Mountain landscape - Europe

Aiguille Verte and Aiguilles du Dru

Ahead of this photograph I’d prepared myself to sleep outside across the valley, 4,000ft above the town centre of Chamonix. My sleeping bag and sleeping mat were on the ground, ready for later, and the sun had set and I was warming up to take a series of night-time long exposure shots of the peaks on the south side of Chamonix. (This image was taken not long after dusk, but it was dark enough to require a 20-second exposure).

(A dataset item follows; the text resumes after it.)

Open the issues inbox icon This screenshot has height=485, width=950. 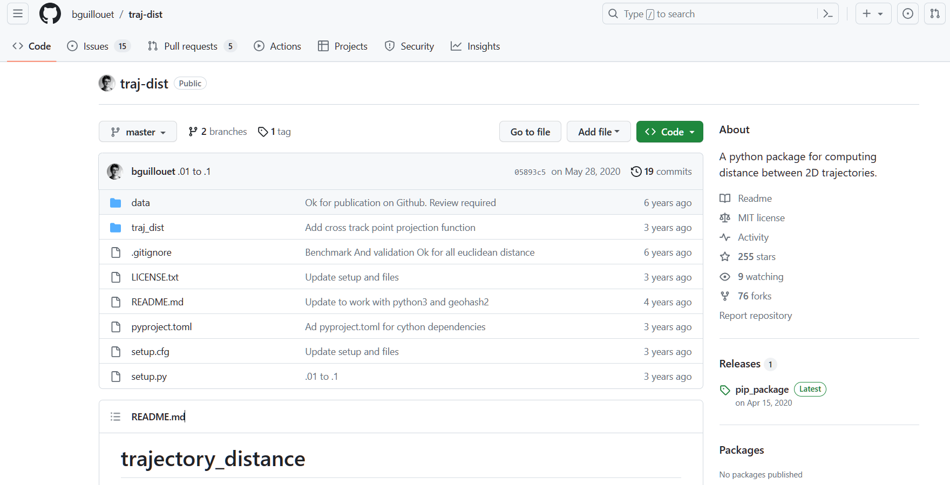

From left to right, the big snow and ice-covered peak with the hanging glacier is Aiguille Verte, which at 4,122m is one of the 82 summits in the European Alps over 4,000m high. Aiguille Sans Nom (3,982m) is at the top of the rocky ridge leading down to high Aiguille du Dru (a mountain also known as Les Drus as it has two summits - Grand Dru at 3754m and the Petit Dru at 3733m, the latter being the home for a statue of the Virgin Mary). The obvious large, light-coloured scar on the lower right-hand side of Petit Dru shows the damage caused after major rockfall over the years. This included the loss of the large south-west pillar in 2005, which was called ‘Pilier Bonatti’, or the Bonatti Pillar, after the famed Italian alpinist Walter Bonatti, who climbed it solo over six days in 1955. A traverse of the skyline, from right to left, can take mountaineers three days.